[What to do]
Reproduce each of the records below word for word, omitting the pictures.

▬▬▬

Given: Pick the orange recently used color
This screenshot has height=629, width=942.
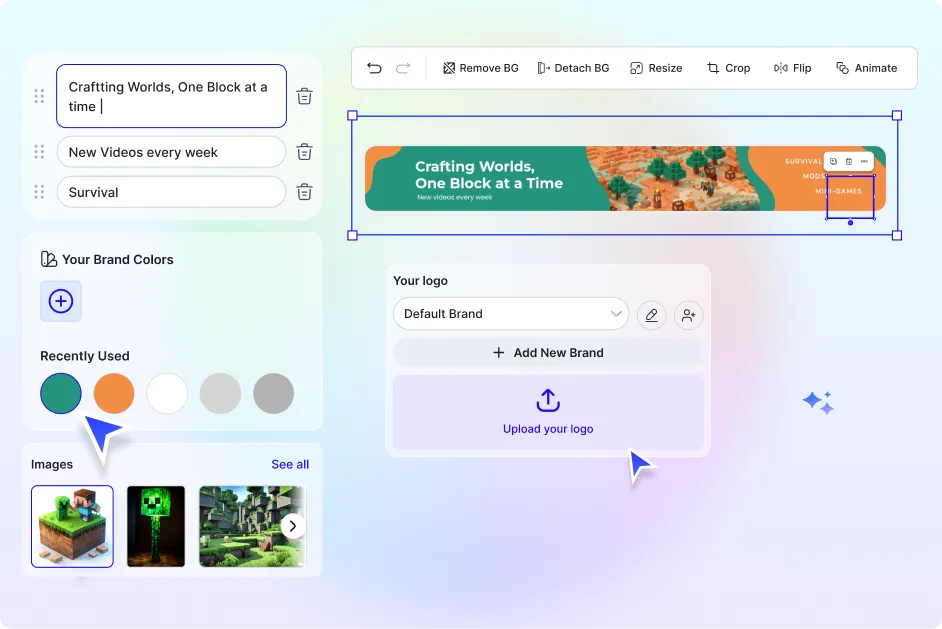Looking at the screenshot, I should point(114,394).
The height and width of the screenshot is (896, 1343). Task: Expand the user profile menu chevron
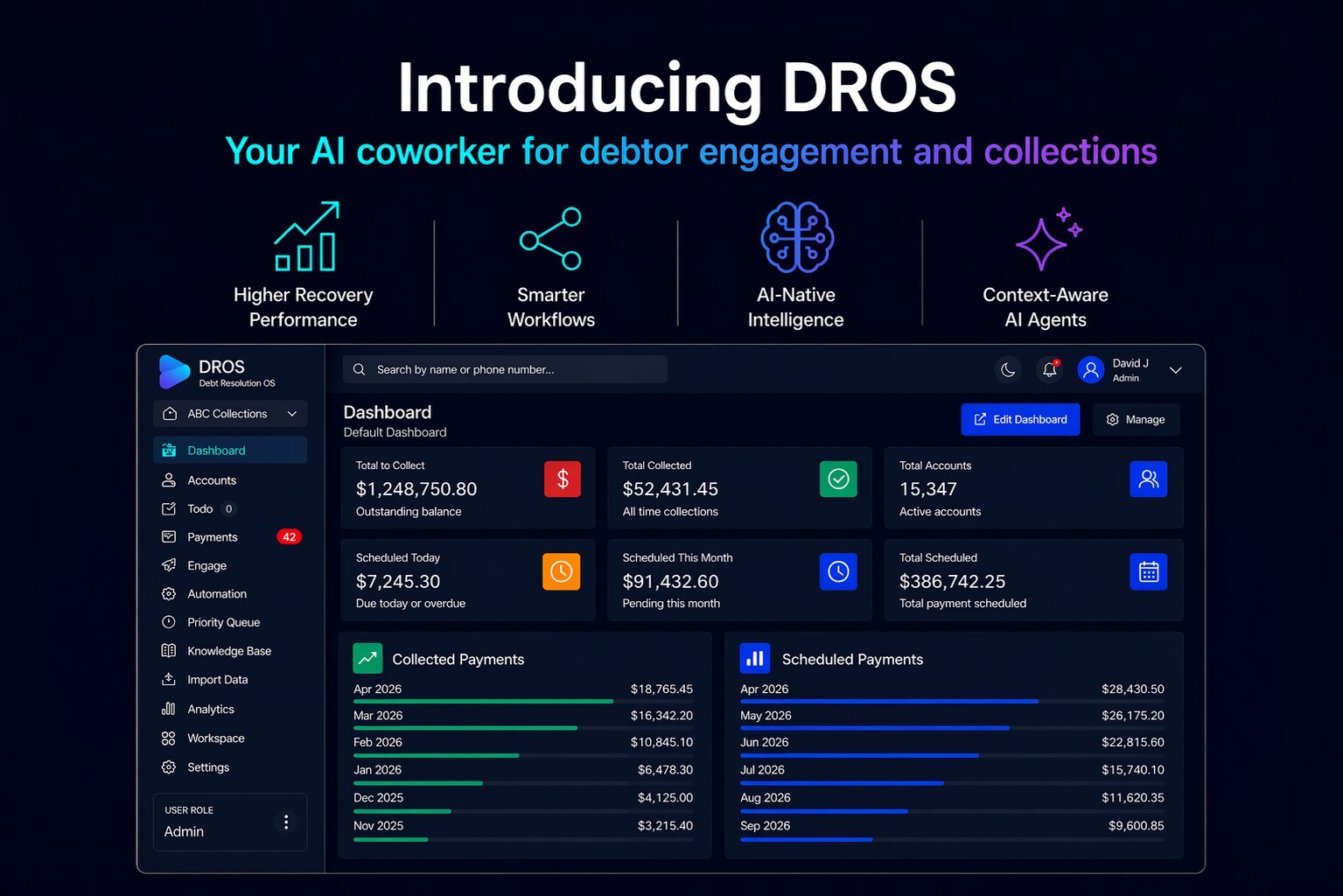(1176, 370)
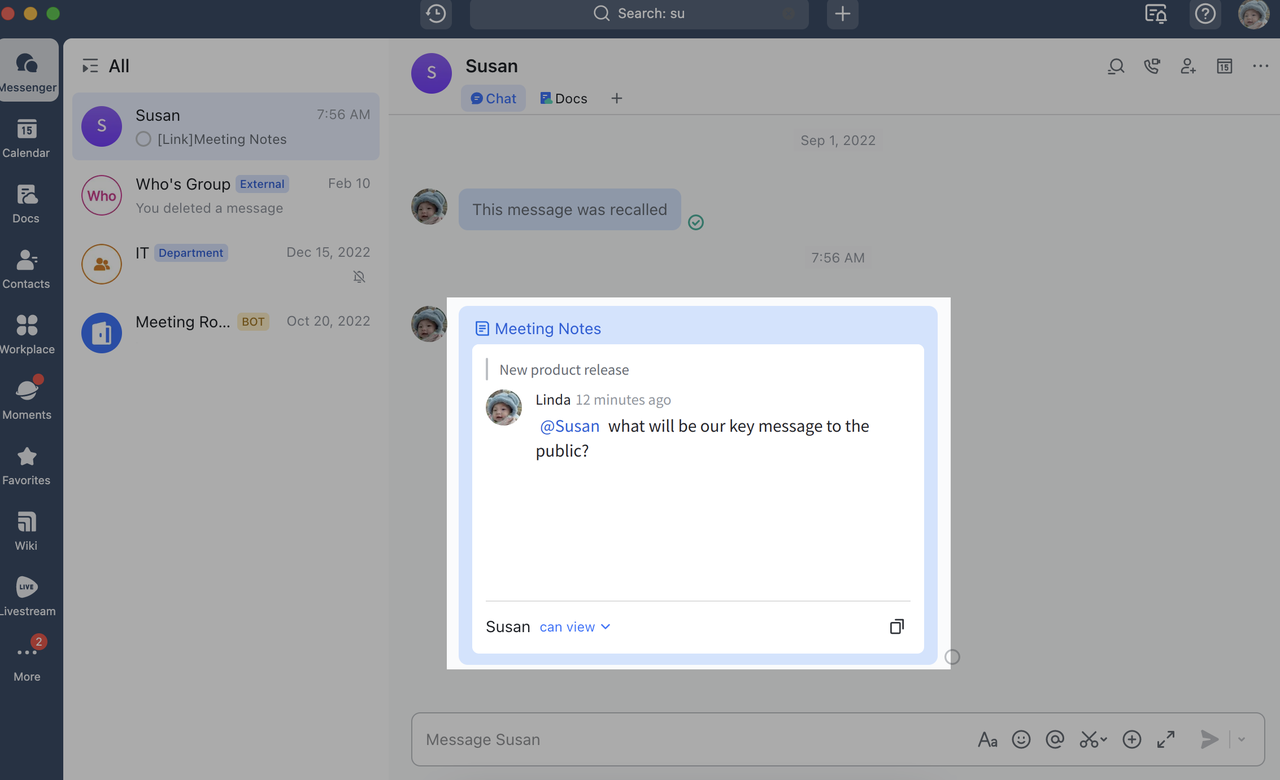Viewport: 1280px width, 780px height.
Task: Open Livestream from the sidebar
Action: pos(27,596)
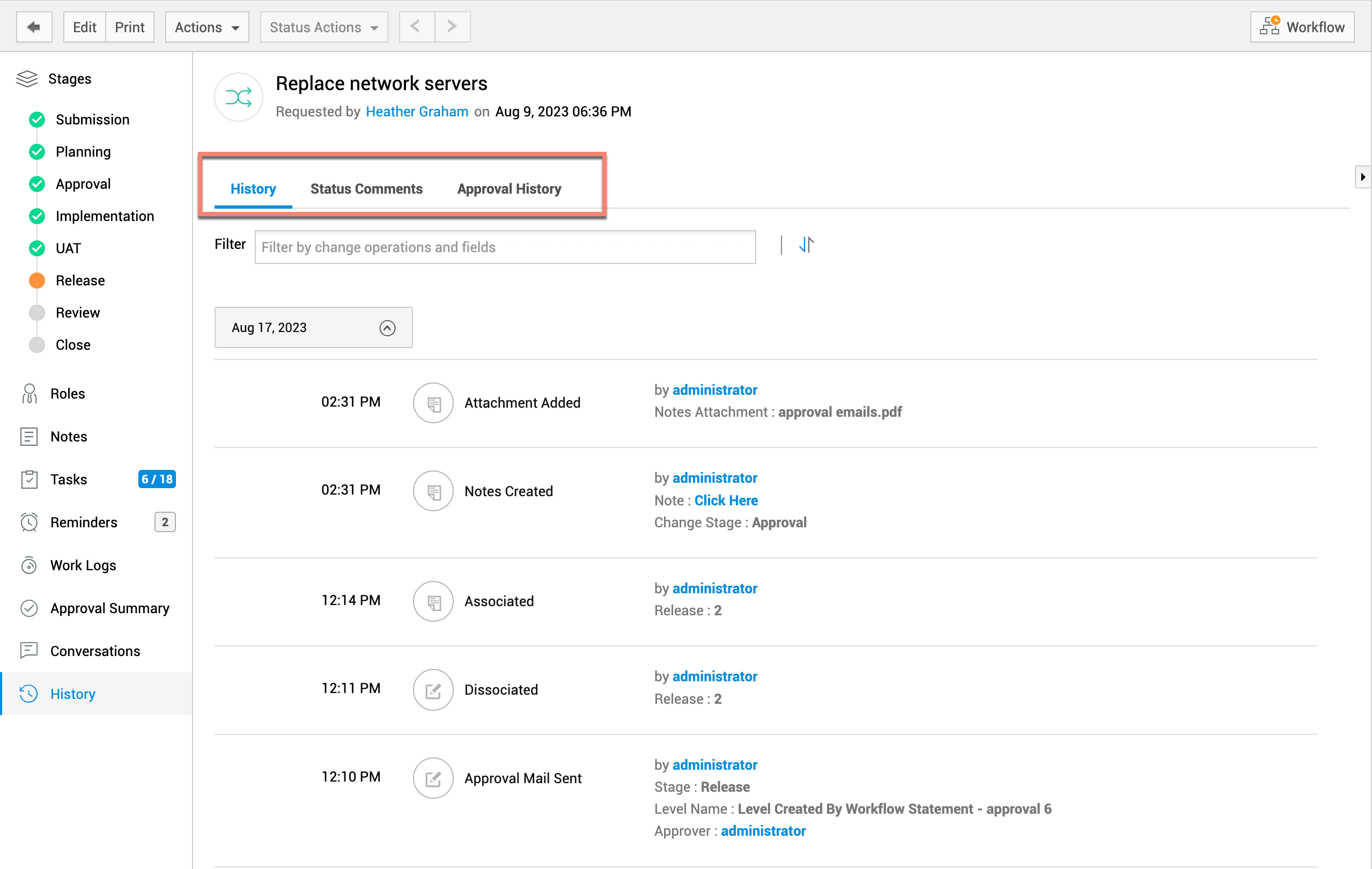The image size is (1372, 869).
Task: Go to next change arrow
Action: (452, 27)
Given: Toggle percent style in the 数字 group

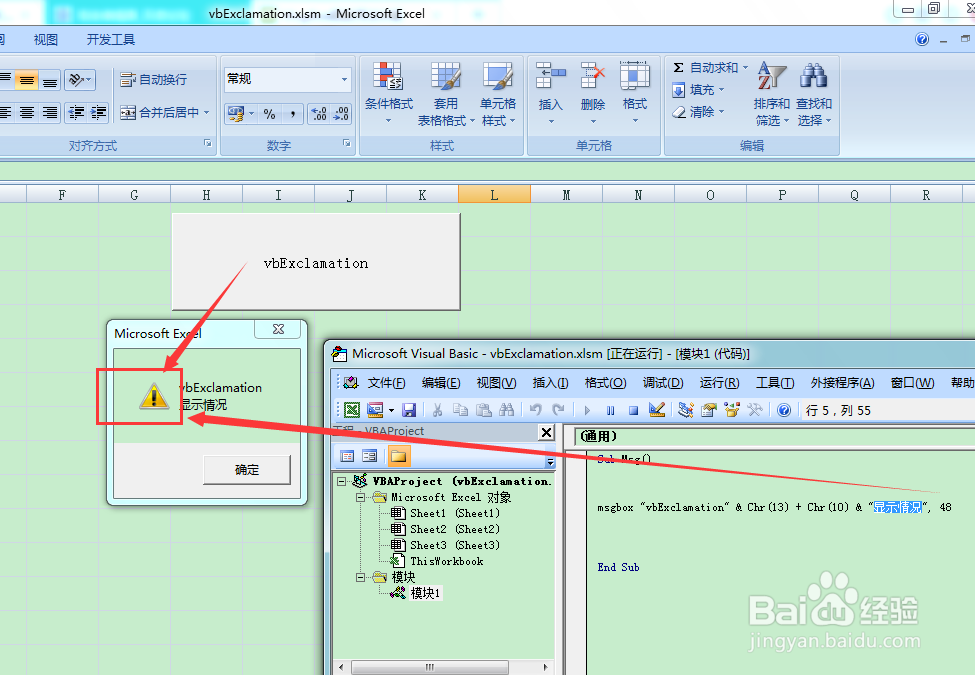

▬▬▬

[Result of this task]
Given: Pick the orange recently used color
This screenshot has height=629, width=942.
Looking at the screenshot, I should point(114,394).
The height and width of the screenshot is (896, 1343). Task: Expand the user profile menu chevron
(1176, 370)
Viewport: 1280px width, 780px height.
Task: Open Livestream from the sidebar
Action: pos(27,596)
The image size is (1372, 869).
Task: Go to next change arrow
Action: (452, 27)
Given: Toggle percent style in the 数字 group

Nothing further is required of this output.